Currently the torus product of A and B is defined as follows:
Construct an A.
Let u be the position vector of a point in A.
Construct a new B, with one axis pointing in the direction of u, and all other axes being perpendicular to the axes of A.
Let v be the position vector of a point in B.
The torus product of A and B is the set of all possible vectors u+v.
More succinctly, if A is a kD object, and B is a jD object, then A#B is a (k+j-1)D object, and
A#B = {u + v| u E A(x_1 ... x_k), v E B(u, x_k+1 ... x_k+j-1) }
where E is the membership symbol.
You may not have noticed this, but there is a huge problem with this definition- it creates lots of ugly shapes:
The product of a circle on the origin and another circle is a torus. But what if the first circle is not on the origin? If you work it out properly, you'll see that you don't get a doughnut. In fact you get an ugly looking shape that noone would ever dunk in their coffee.
It's fat at some points, thin at other points, because the position vector doesn't point from the centre.
This also means that the torus product is not associative.
circle#(circle#circle) puts a torus at every point on a circle. This is a nice, ordinary shape.
(circle#circle)#circle on the other hand, is ugly. It starts with a nice torus, and puts a circle at every point. If we take a cross section of the torus, on the xz plane, we see two displaced circles. So the final shape is actually the ugly shape, rotated through the yw plane.
So circle#(circle#circle) does not equal (circle#circle)#circle
Here is the simplest problem with the torus product as it stands.
What do you get if you spherate an arbitrary line (not through the origin) by a circle? A cylinder? No, you get a horrifying little thing who's radius decreases as you follow the line.
r = R/sqrt(1+y^2/x^2)
Where x is the shortest distance between the line and the origin, and y is the distance down the line you go. It looks like gamma from relativity, so I'm going to call it a "relativistic cylinder".
Anyway, the point is it's ugly. That's why we need a new definition for the torus product that can handle objects away from the origin. The key is to construct B so that one axis is parallel to the normal vector, not the position vector. The normal vector is simply the vector perpendicular to the surface.
So our new definition is this:
Construct an A.
Let u be the position vector of a point in A.
Let n be the normal vector of A at a point in A.
Construct a new B, with one axis pointing in the direction of n, and all other axes being perpendicular to the axes of A.
Let v be the position vector of a point in B.
The torus product of A and B is the set of all possible vectors u+v.
A#B = {u + v| u E A(x_1 ... x_k), v E B(n, x_k+1 ... x_k+j-1}
Lets investigate this new product.
Line#circle is always a cylinder.
circle#circle is always a torus.
(circle#circle)#circle = circle#(circle#circle).
Conjecture 1:
The new torus product is associative, that is (A#B)#C = A#(B#C)

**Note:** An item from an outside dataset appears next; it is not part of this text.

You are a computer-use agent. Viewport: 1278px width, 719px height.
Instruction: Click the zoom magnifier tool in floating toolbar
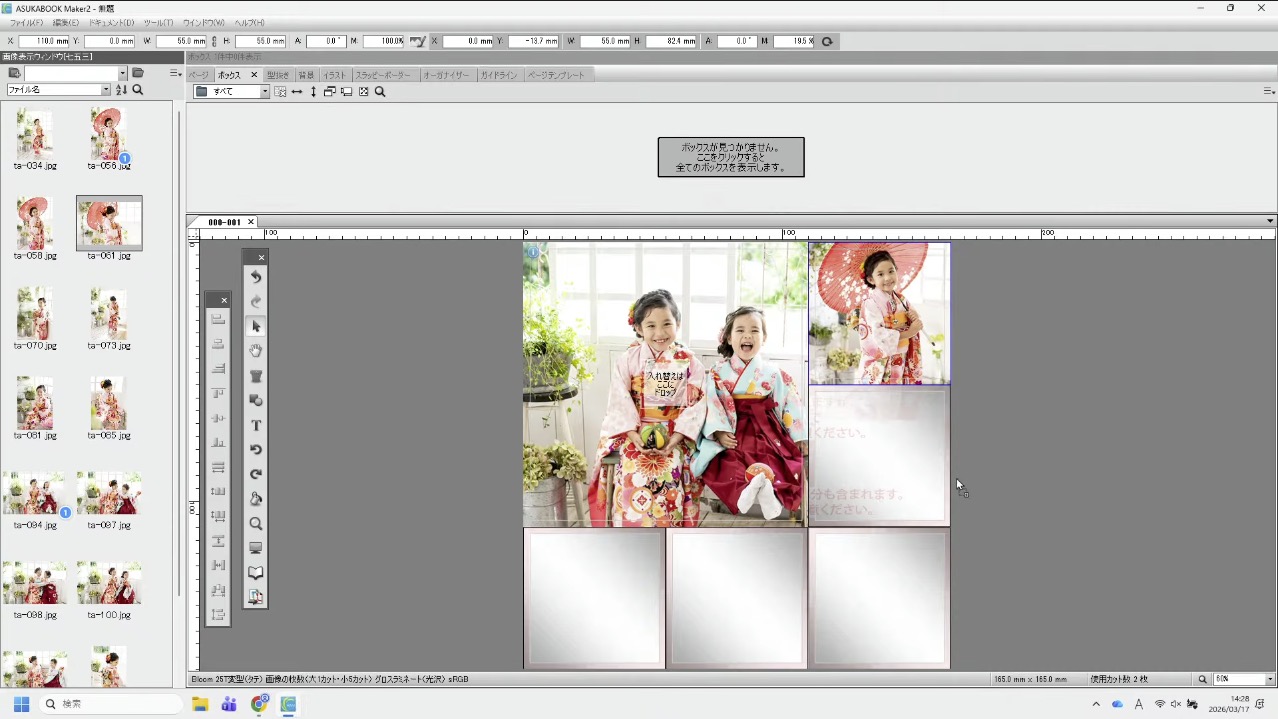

I haven't yet found a construction using this product that leads to an ugly shape. I don't yet have a precise definition for "ugly", but you know an ugly shape when you see it.
Conjecture 2:
If A and B are not ugly, then A#B is not ugly.
One nice thing about this is we can now spherate the cylinder.
With the old definition, we'd get a relativistic torus. Now, we just get a torinder.
In my notation, we would write this as (2+1)*2 = 2*2 + 1
In yours, we would say (I think)
(2*1)+1 = (2+1)*1
Finally, there's a very important question we need to ask. What does this mean for the tiger? The tiger is supposed to be the 2D form of the duocylinder, spherated by a circle. But the 2D form of the duocylinder doesn't have a normal vector. A 3D object in 4D has a tangent realm and a normal vector, but a 2D object has a tangent plane and a normal plane. Does this mean the tiger will go extinct?
Actually, it just means the torus product is more complicated than I thought. Rather than spherating, we just place a circle onto the normal plane.
We can redefine the torus product again, to take into account that A may have a normal plane. If we using the torus product along with a subscript, we can can express different objects as the product of the same objects, but in a different dimension. For instance (circle#circle)<sub>3</sub> might be the torus, while (circle#circle)<sub>4</sub> is the duocylinder. More on this when I've worked it out entirely.